Atenção nessa frase e leve pra vida: “INFLAÇÃO BAIXA NÃO SIGNIFICA QUE OS PREÇOS ESTÃO MAIS BAIXOS”. Então, sabendo disso, não se engane se escutar essa afirmação com tom de tranquilidade: “A INFLAÇÃO ESTÁ DENTRO DA META”, pois isso não quer dizer que os preços estão mais baixos.
Pois é. Simples assim.
Muita gente, quando ouve no noticiário que a inflação está baixa, imagina que isso significa preços mais baratos no supermercado, no aluguel, no restaurante ou na conta de luz. Mas, na prática, não é bem assim.
Inflação baixa quer dizer apenas que os preços estão subindo mais devagar, não que pararam de subir. Ou seja, o arroz, o feijão, o pão e o transporte continuam ficando mais caros, só que em um ritmo menor do que antes. Para quem vive do salário, isso ainda pesa, porque o dinheiro segue perdendo valor aos poucos.
Entenda que, quando seu salário tem um reajuste anual, sua função é recuperar as perdas anteriores.
O reajuste da sua categoria é feito sobre vários dados inflacionários dos 12 meses anteriores. Sobre esse novo percentual, o cidadão passa a receber um salário maior, e aí começa tudo de novo.
Já com o dinheiro “na conta”, durante o mês, se não houver uma “desinflação” na economia, portanto, mesmo com a tal “inflação baixa”, sinto avisar: seu poder de compra está se perdendo novamente, mês a mês, até o próximo ciclo de reajuste salarial.
Por isso, mesmo com a inflação considerada “controlada”, muitas famílias sentem que o custo de vida continua apertado. O salário não cai, mas o poder de compra diminui.
É como subir uma escada: andar mais devagar não muda o fato de que você continua subindo.
O cenário que realmente ajudaria o bolso das famílias seria a deflação, que é quando os preços param de subir e começam a cair de fato. Nessa situação, o dinheiro passa a render mais. Com o mesmo salário, dá para comprar mais comida, pagar contas com menos aperto e até guardar algum valor.
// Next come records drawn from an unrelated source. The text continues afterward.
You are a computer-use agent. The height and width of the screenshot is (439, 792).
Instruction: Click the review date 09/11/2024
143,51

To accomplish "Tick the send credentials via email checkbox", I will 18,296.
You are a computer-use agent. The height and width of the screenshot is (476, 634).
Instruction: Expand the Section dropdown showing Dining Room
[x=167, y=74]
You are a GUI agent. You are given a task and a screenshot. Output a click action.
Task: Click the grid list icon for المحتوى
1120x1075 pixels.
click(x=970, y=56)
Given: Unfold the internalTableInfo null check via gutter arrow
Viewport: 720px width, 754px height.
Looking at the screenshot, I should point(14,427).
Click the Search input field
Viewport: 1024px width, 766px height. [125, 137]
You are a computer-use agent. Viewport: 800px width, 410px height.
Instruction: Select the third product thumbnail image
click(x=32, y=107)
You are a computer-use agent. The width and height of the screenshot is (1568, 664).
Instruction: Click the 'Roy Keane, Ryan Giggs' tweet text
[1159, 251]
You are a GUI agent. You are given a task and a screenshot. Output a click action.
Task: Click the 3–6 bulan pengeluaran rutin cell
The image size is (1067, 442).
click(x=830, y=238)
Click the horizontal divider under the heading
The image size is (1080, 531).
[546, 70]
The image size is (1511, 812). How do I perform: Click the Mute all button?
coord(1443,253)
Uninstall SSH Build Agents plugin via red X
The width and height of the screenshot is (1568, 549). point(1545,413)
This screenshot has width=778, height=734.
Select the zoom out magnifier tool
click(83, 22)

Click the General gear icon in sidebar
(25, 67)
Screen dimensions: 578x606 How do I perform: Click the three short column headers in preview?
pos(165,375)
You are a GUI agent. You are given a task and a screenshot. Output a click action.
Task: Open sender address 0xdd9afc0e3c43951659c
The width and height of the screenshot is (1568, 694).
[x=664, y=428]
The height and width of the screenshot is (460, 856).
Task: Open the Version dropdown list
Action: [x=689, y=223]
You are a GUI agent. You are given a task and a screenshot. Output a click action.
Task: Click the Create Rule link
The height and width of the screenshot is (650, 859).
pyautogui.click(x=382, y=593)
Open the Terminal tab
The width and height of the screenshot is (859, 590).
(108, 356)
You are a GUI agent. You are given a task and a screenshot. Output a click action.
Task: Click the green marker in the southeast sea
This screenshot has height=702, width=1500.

Mas aqui vai um alerta importante: deflação só é boa quando vem junto com uma economia saudável.
Quando há empregos, produção, consumo e confiança. Se os preços caem porque a economia está parada, com desemprego alto e empresas fechando, isso vira problema, o que os economistas chamam de estagflação ou crise profunda (pesquise esse assunto em meu artigo anterior).
Na prática, para a maioria das famílias que não tem entendimento técnico de dados econômicos, o que importa não é o número da inflação, mas algo bem mais simples: quanto o dinheiro consegue comprar no fim do mês.
*As opiniões transmitidas pelo colunista são de responsabilidade do autor e não refletem, necessariamente, a opinião da BM&C News.